WHAT TO DO
Take from the data every line in which the word "each" is found.

EXCERPTED DATA

=== Begin Enclosure ===

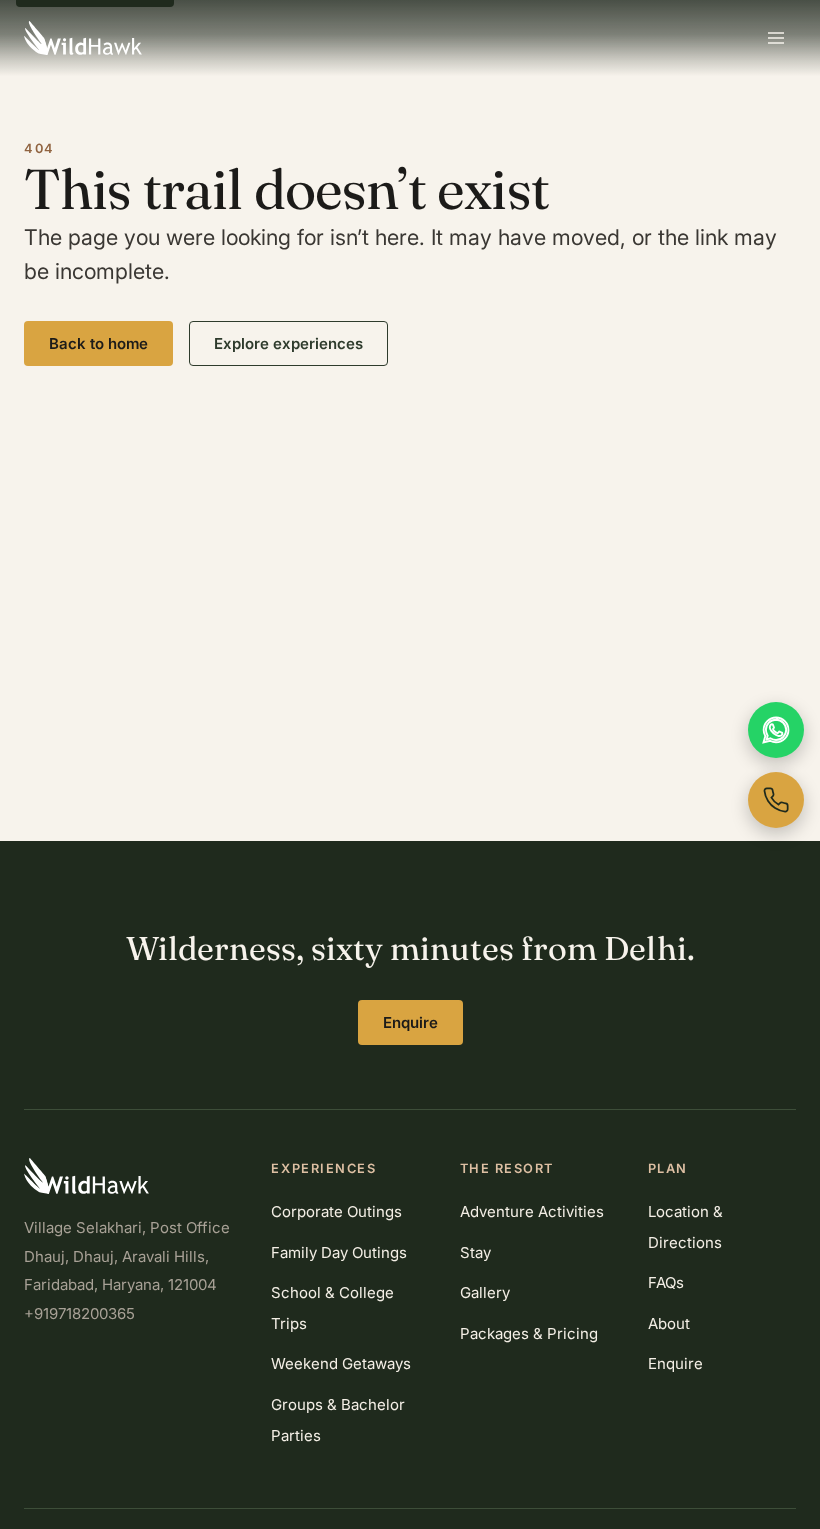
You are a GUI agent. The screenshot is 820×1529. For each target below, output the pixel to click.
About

=== End Enclosure ===
=== Begin Enclosure ===

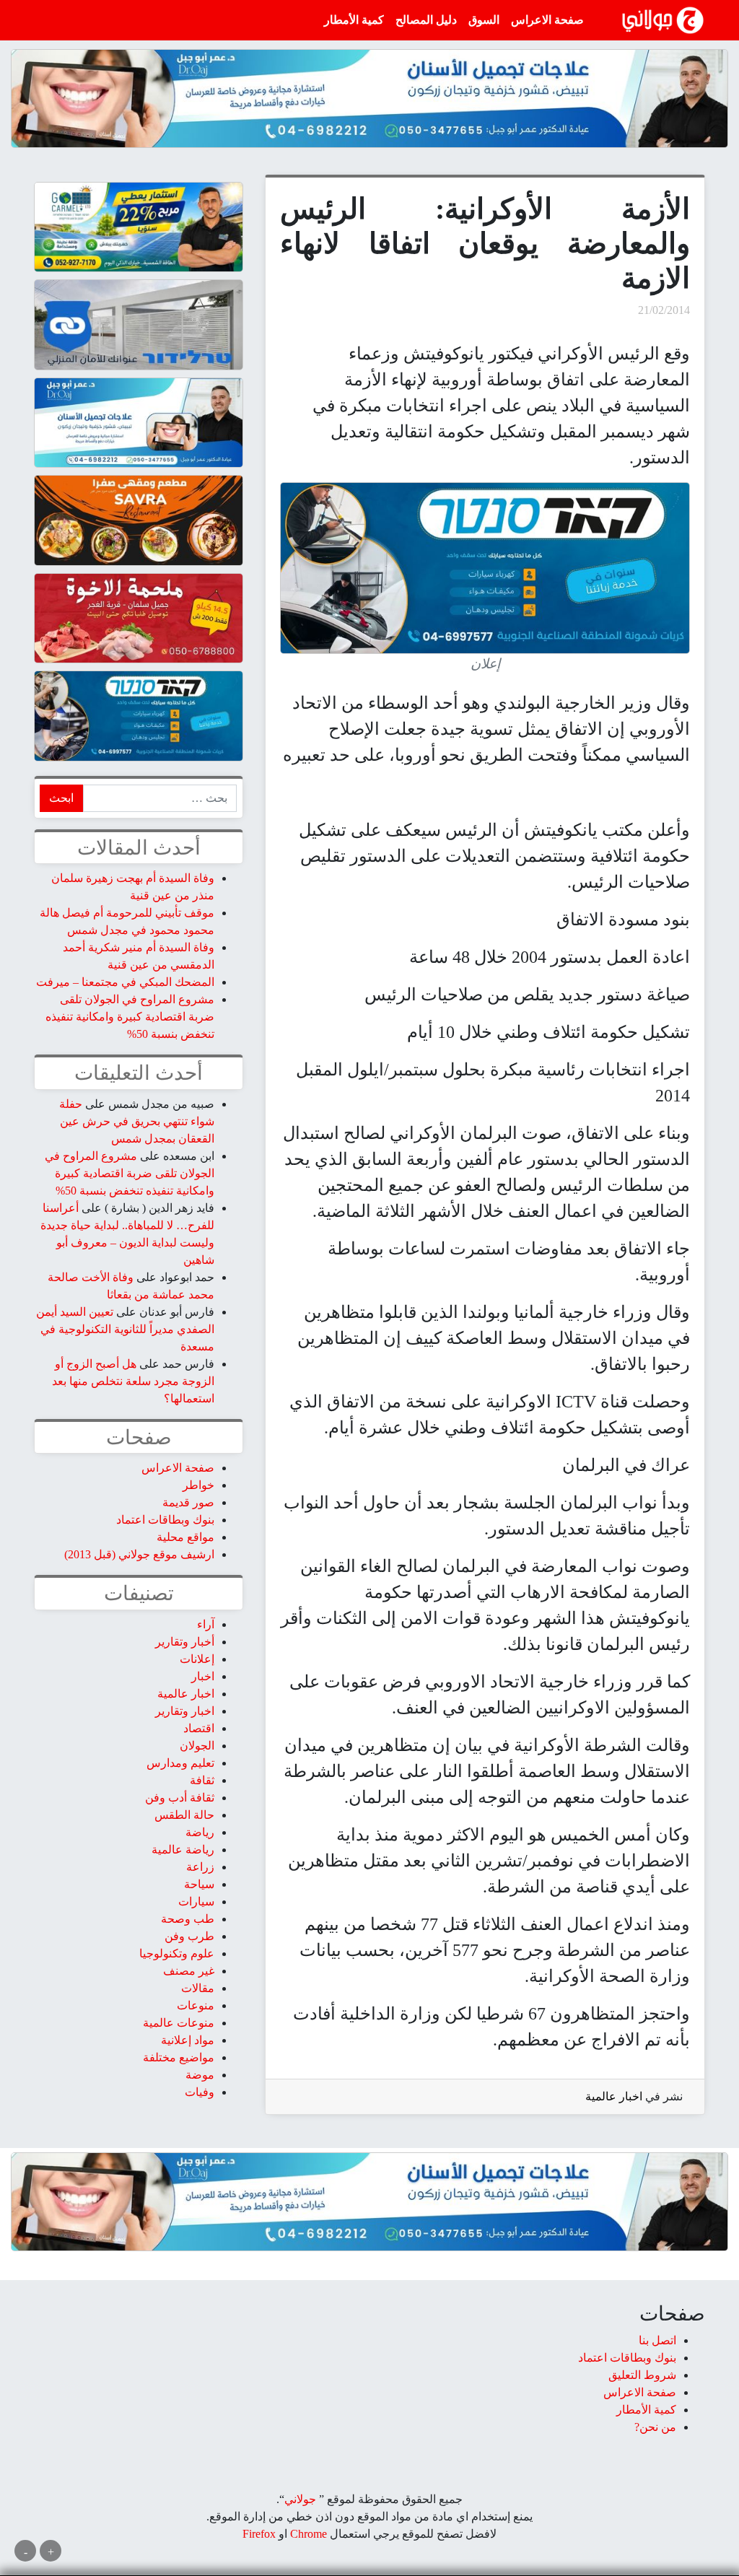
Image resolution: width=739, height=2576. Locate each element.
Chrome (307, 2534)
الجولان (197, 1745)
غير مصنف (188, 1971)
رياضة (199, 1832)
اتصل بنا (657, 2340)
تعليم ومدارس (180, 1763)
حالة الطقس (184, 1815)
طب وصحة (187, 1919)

=== End Enclosure ===
=== Begin Enclosure ===

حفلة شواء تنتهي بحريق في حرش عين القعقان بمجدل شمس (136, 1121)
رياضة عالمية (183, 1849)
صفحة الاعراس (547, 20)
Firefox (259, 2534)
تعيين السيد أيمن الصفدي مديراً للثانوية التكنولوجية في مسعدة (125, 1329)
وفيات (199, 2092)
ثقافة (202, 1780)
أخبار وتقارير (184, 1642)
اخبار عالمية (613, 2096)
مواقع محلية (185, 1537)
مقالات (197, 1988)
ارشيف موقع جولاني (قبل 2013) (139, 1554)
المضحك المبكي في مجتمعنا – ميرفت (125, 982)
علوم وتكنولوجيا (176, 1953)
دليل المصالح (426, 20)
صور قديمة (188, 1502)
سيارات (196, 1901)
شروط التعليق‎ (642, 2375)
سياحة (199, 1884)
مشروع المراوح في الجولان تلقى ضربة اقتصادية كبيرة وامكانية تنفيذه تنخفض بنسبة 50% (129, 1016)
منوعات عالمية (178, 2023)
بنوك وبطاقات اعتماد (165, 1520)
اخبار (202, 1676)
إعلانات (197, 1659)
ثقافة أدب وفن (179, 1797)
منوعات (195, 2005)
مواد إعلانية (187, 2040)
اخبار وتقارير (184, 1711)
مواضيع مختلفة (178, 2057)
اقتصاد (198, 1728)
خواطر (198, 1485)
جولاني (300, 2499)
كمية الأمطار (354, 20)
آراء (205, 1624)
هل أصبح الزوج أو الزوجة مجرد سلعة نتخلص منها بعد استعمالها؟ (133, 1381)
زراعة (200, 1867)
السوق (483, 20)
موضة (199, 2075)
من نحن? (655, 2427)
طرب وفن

=== End Enclosure ===

REPLY
You are a GUI agent. The screenshot is 820×1529. For each target below, output the pixel to click.
Image resolution: width=739, height=2576. Locate each element.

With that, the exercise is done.